Na vida real, afetivamente Gabriel vive relação sólida com a atriz Natasha Jascalevich. A paixão em comum pelas artes circenses fez com que se encontrassem no espetáculo O Grande Circo Místico, em 2014, aonde ele fazia malabares e corda bamba, e ela contorcionismo. Gabriel mora no Rio há uns 12 anos, mas, ainda em sua terra natal, participou de escolas de circo. “Eu integrava um grupo que tinha circo, pirofagia, que é cuspir fogo, fazer malabares com fogo. Aprendi muito e foi aflorando essa veia artística que eu tenho”, recorda ele, que desenvolveu também técnicas de acrobacia de solo. “O contorcionismo eu deixo para a Nat, que estuda desde os 12 anos e já tem uma predisposição do corpo. Nem acrobacia mortal eu consigo mais fazer. Isso é para gente jovem. Quando você para vai enferrujando e eu parei de treinar após O Grande Circo Místico. A vida foi me levando para outros lugares e personagens que não me exigiam isso e fui deixando de lado”, explica.
E relembra o encontro com Natasha. “Nesse espetáculo, ela era contorcionista do circo. E eu era um mocinho que se apaixonava pelo circo. Ali foi místico mesmo, conheci e me apaixonei pela Natasha”, frisa ele. Os dois começaram a dividir apartamento durante a pandemia, inclusive, juntos tiveram covid-19. “Estamos há quase oito anos. Ela morava sozinha no Leme e eu, em Botafogo. Amávamos essa história de cada um ter seu espaço. Só que daí veio a pandemia, os trabalhos foram diminuindo, o dinheiro também. E falamos: “Não dá para pagar dois aluguéis quando a gente está o tempo inteiro juntos. Vamos casar. Que juntar é tipo casar. Isso tem um ano e pouco e eu estou achando lindo, maravilhoso”, exalta.

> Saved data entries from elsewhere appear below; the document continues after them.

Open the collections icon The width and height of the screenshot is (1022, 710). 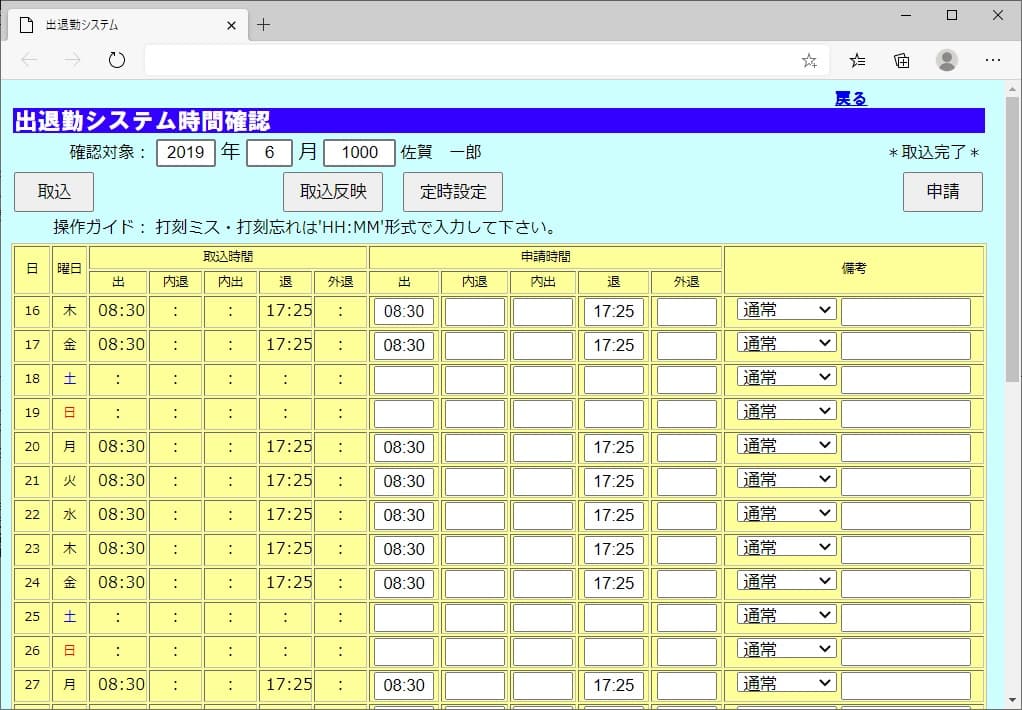click(x=902, y=61)
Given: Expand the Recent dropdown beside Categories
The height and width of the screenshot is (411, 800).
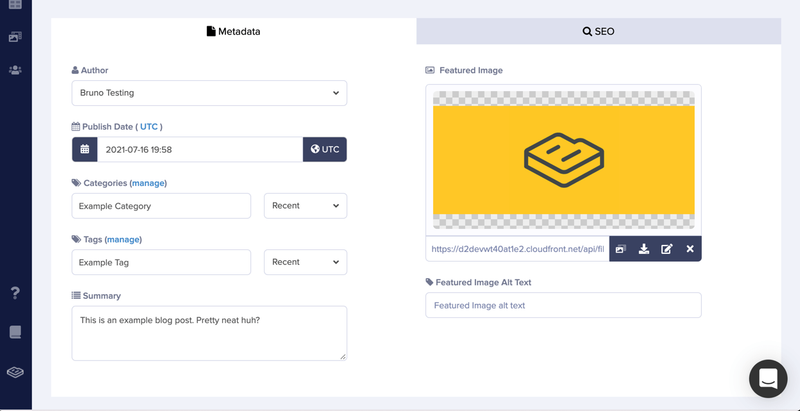Looking at the screenshot, I should [x=306, y=206].
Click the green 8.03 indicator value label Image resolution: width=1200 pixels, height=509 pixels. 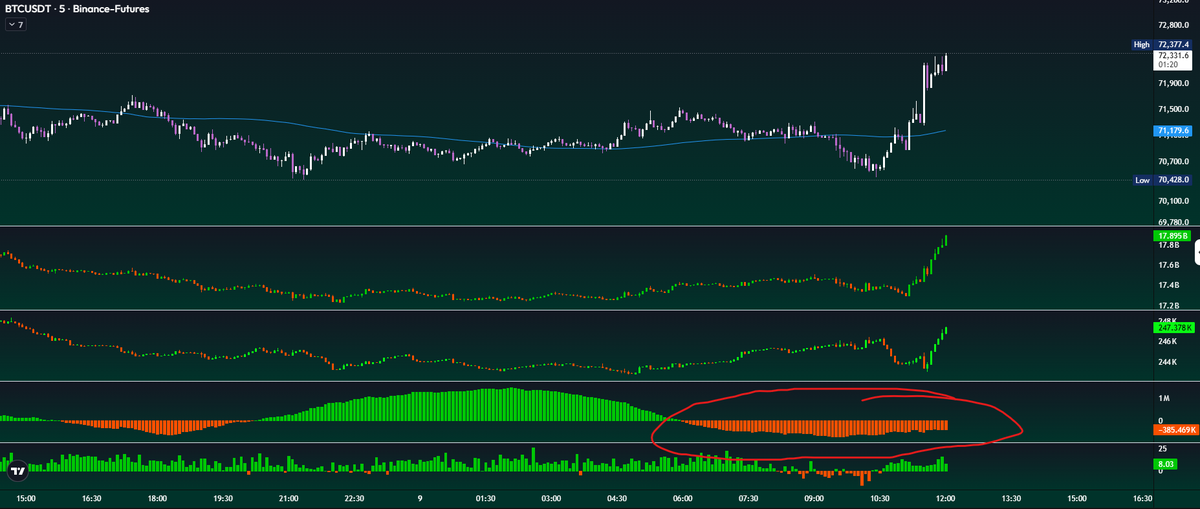click(x=1164, y=464)
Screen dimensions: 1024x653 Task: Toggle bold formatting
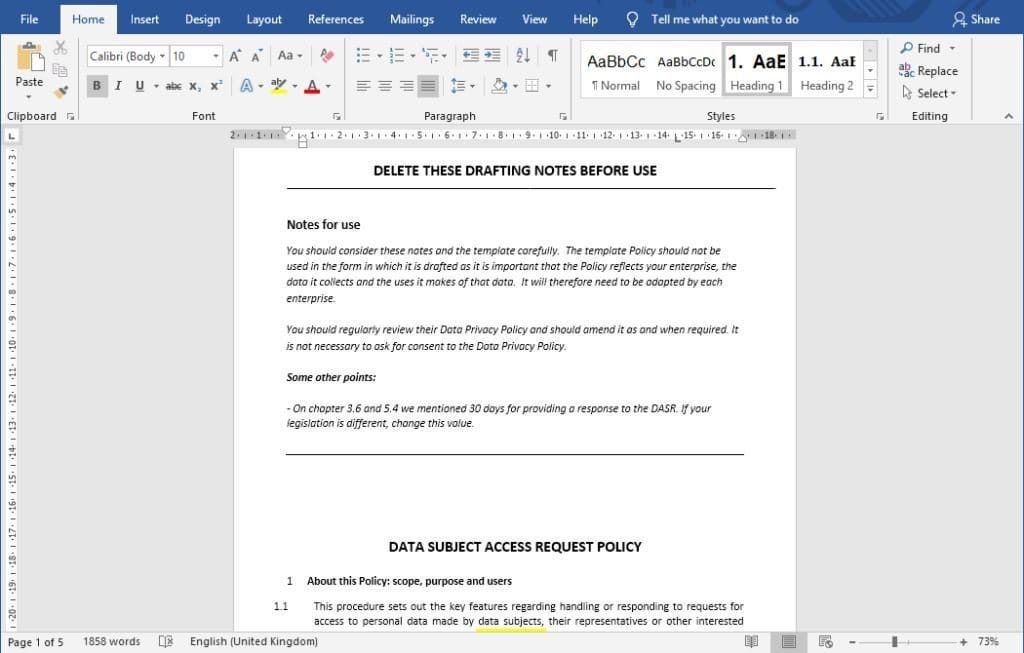96,85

Nesse período, desenvolveram trabalhos também pela internet. Ela como diretora, ele na assistência, como o curta A Lagarta. “Dois artistas presos em casa em uma pandemia, a gente tinha quase que uma necessidade de criar algo. E nesse tempo que a gente tem vivido de Instagram, rede social, as pessoas meio que vão se contentando em criar esse conteúdo quase descartável, tipo uma dancinha aqui, um negocinho que o outro está fazendo. Só que a gente precisava de algo a mais. Então, ela fez um filme, O Peixe, que percorreu festivais no mundo inteiro”, finaliza ele, que também fez assistência para ela neste trabalho.